Ganz leise drang es dann zu Motte: „Ja, ich habe die E-Mail erhalten. Aber schneller geht es nun mal nicht. Meinst du, ich kann mal kurz so viel Geld lockermachen, und das alles, ohne dass meine Familie etwas mitkriegt?“
Wieder eine längere Pause.
Dann hörte er wie aus weiter Ferne: „Gut ... Du kriegst die Million ... in vier Wochen.“
2. KAPITEL
Die Million
Mottes Herz fing an zu pochen. Angestrengt lauschte er in die Stille. Aber auf dem Flur waren nur noch Vaters Schritte zu hören, die sich langsam entfernten. Mit einem lauten Schlag fiel die Haustür ins Schloss.
Motte saß wie vom Donner gerührt auf seinem Teppich. Immer wieder ging ihm dieser eine Satz durch den Kopf: „Ja, du kriegst die Million.“ – Eine Million? Um was für eine Million ging es da? Wer war dieser Peter? Was hatte er mit Papa zu tun? Und warum sollte der ihm Geld geben? Wie wollte er überhaupt an so viel Geld kommen? Er hatte als Leiter der Stadtbibliothek sicher kein schlechtes Gehalt, und auch Mama verdiente mit ihrem Halbtagsjob im Bioladen noch etwas dazu, aber eine Million? Daran war doch nicht im Traum zu denken! Sie hatten sich gerade erst vor zwei Jahren dieses Ökohaus gebaut und Motte wusste, dass sie immer noch jeden Monat Geld an die Bank zahlen mussten. Jedenfalls war das Papas Lieblingsargument bei den Taschengeldverhandlungen, die Ute regelmäßig anzettelte, wenn sie neue Klamotten und neuerdings auch Schminksachen brauchte. „Wir alle müssen jetzt ein Weilchen den Gürtel enger schnallen“, sagte er dann immer, mit einem munteren Lächeln, mit dem er wohl zeigen wollte, was für einen Spaß Sparen machen kann.
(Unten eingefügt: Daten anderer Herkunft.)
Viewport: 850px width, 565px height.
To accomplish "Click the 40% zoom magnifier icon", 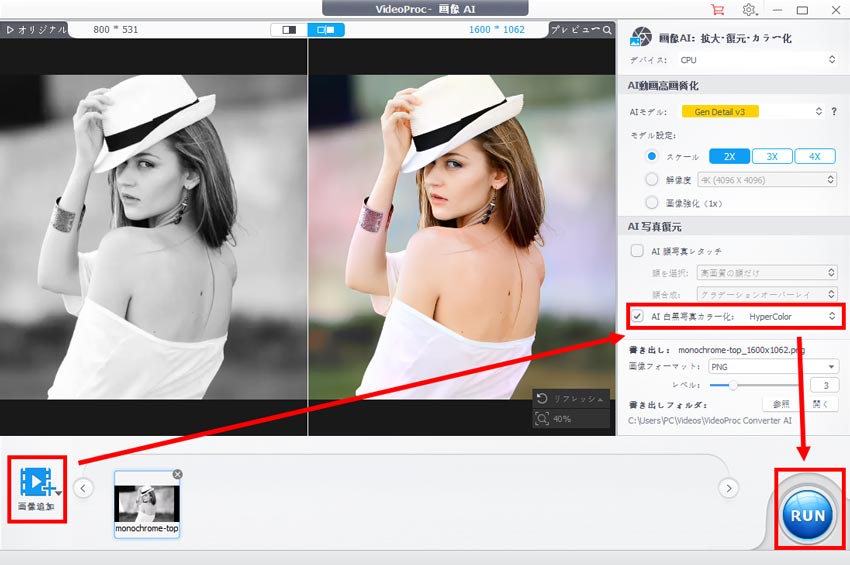I will click(x=542, y=418).
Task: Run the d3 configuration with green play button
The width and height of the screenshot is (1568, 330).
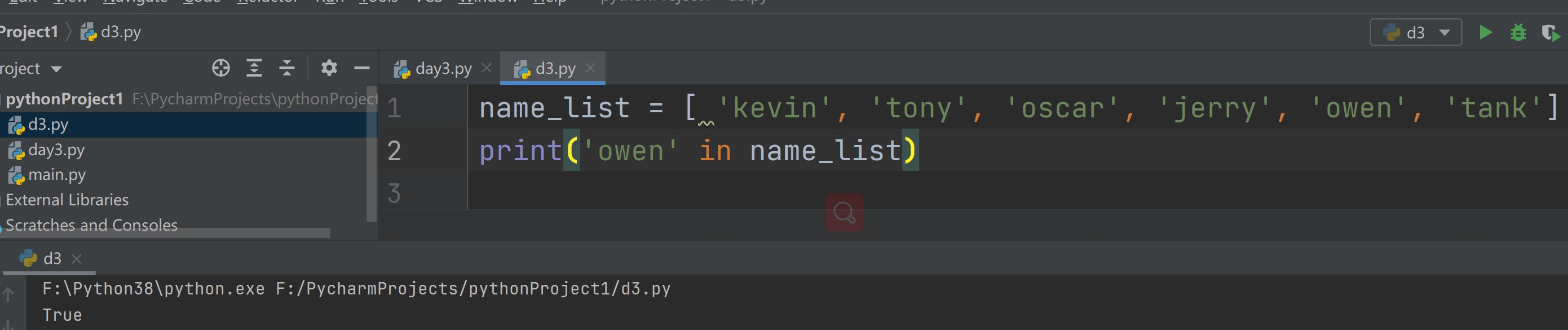Action: (x=1485, y=32)
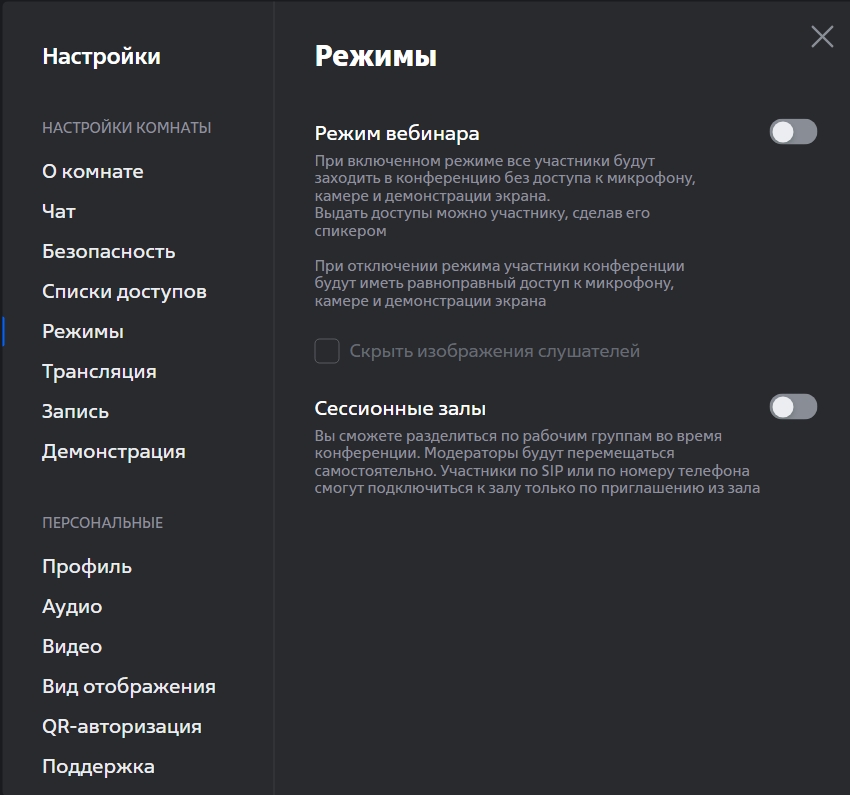
Task: Check the Скрыть изображения слушателей checkbox
Action: (327, 351)
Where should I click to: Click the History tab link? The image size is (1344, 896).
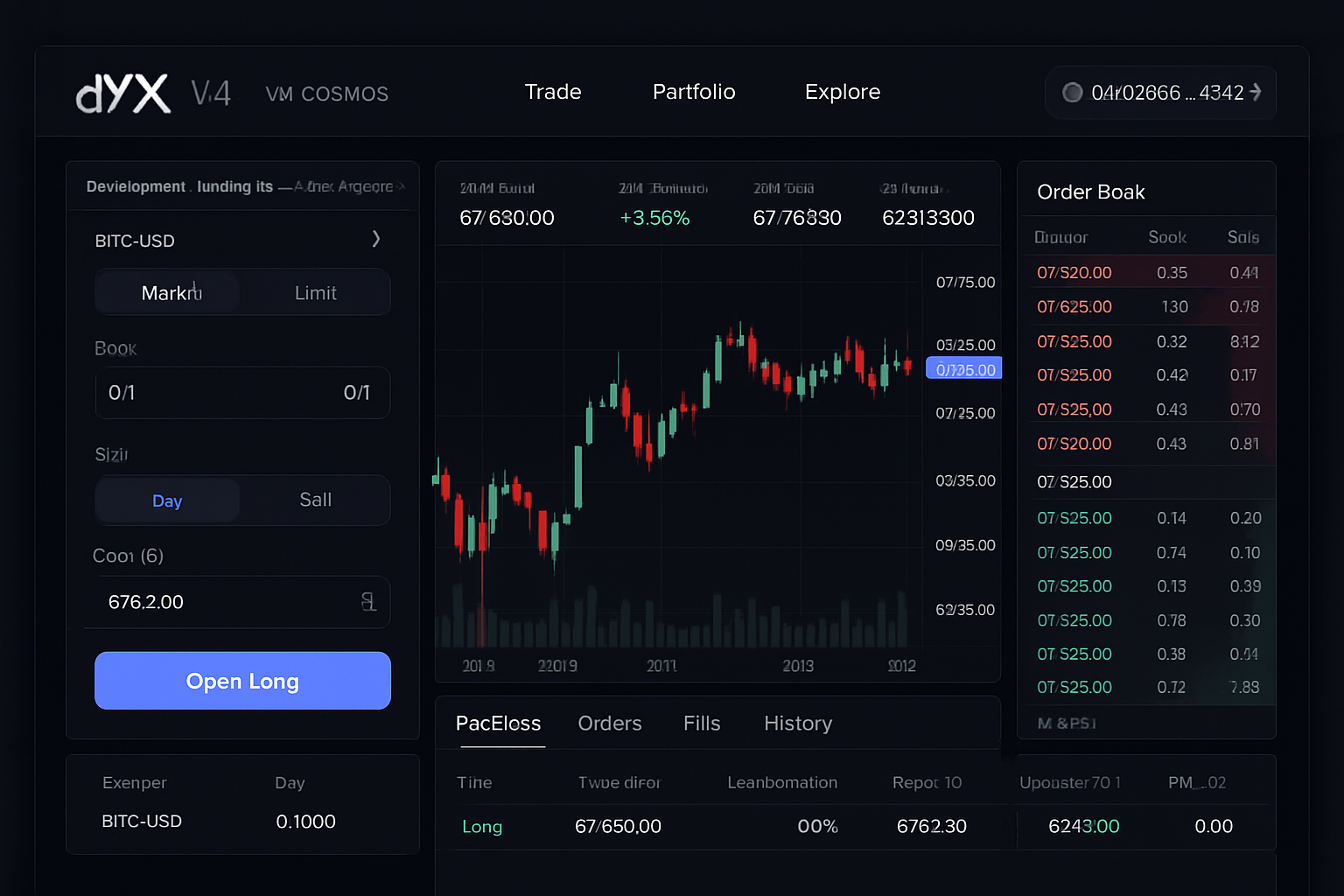point(798,724)
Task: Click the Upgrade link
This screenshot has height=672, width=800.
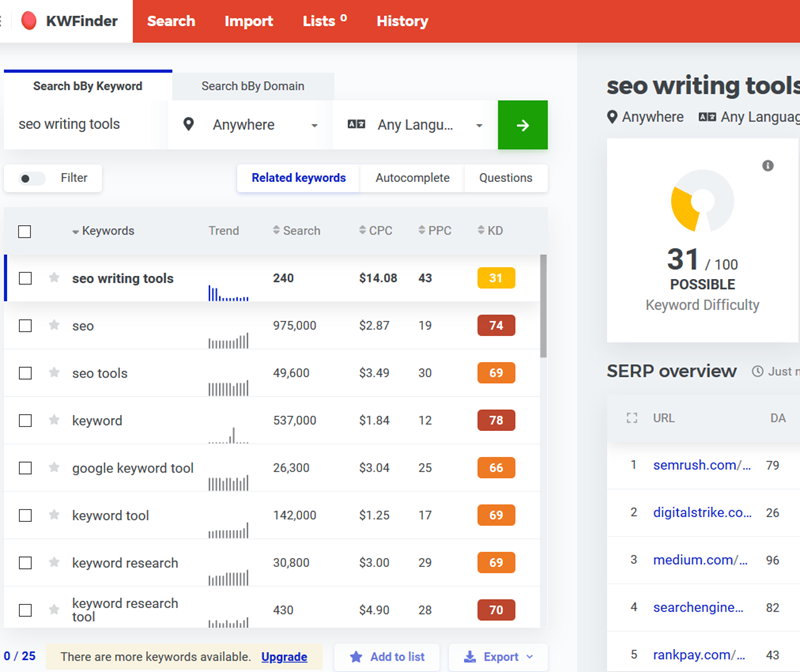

Und jetzt wollte er kurz mal eine Million auftreiben und sie diesem Peter geben? Da war etwas faul. Nein, megafaul.
Jetzt war auch klar, warum Papa die ganze letzte Zeit so komisch gewesen war. Er war ständig schlechter Laune, an allem hatte er etwas auszusetzen. Die gemeinsamen Fernseh- oder Spieleabende gehörten der Vergangenheit an. Jetzt hieß es nach dem Abendbrot immer gleich „Ab ins Bett!“, und zwar in einem Ton, der jede weitere Diskussion überflüssig machte. Motte merkte es Mama an, wie sehr auch sie unter der schlechten Stimmung litt.
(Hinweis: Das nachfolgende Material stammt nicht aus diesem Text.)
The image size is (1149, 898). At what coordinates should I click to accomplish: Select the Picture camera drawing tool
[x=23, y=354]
Es war, als ob Papa ein anderer Mensch geworden wäre. Eigentlich war er immer ausgesprochen gutmütig und umgänglich gewesen. Er konnte sogar richtig witzig sein, wenn auch manchmal ein bisschen unfreiwillig. Vor allem aber war auf ihn immer Verlass.
Natürlich hatte er auch seine Macken (er nannte sie „Erziehungsprinzipien“). Und leider war sein Geschmack in manchen Dingen ziemlich eigenartig. Beim Fernsehprogramm zum Beispiel: Fußball war so ziemlich das einzige, worauf man sich mit ihm einigen konnte. Ansonsten schaute er sich am liebsten die Kultursendungen auf Arte an. Ein James Bond war in seinen Augen schon ein Gewaltfilm, der verboten gehörte.
Mit Musik war es ähnlich. Alles, was nach den Beatles kam, war für ihn „Krawallmusik“. Papa hörte nur Musik mit Einschlafgarantie: Klassik, Kirchenmusik, allenfalls mal seine alten Hippieschinken.
Er war einfach in den 70er Jahren stehen geblieben, auch in seinem Äußeren. Er trug die Haare fast schulterlang – zumindest die paar, die er noch hatte. Sie waren schneeweiß, schon so lange Motte zurückdenken konnte. „Ein richtiger Späthippie“, sagte Mottes Freund JoJo immer, und das traf den Nagel auf den Kopf. Es hätte bloß noch gefehlt, dass er sich lila Latzhosen und Jesuslatschen angezogen hätte, und man hätte ihn ins Museum stellen können.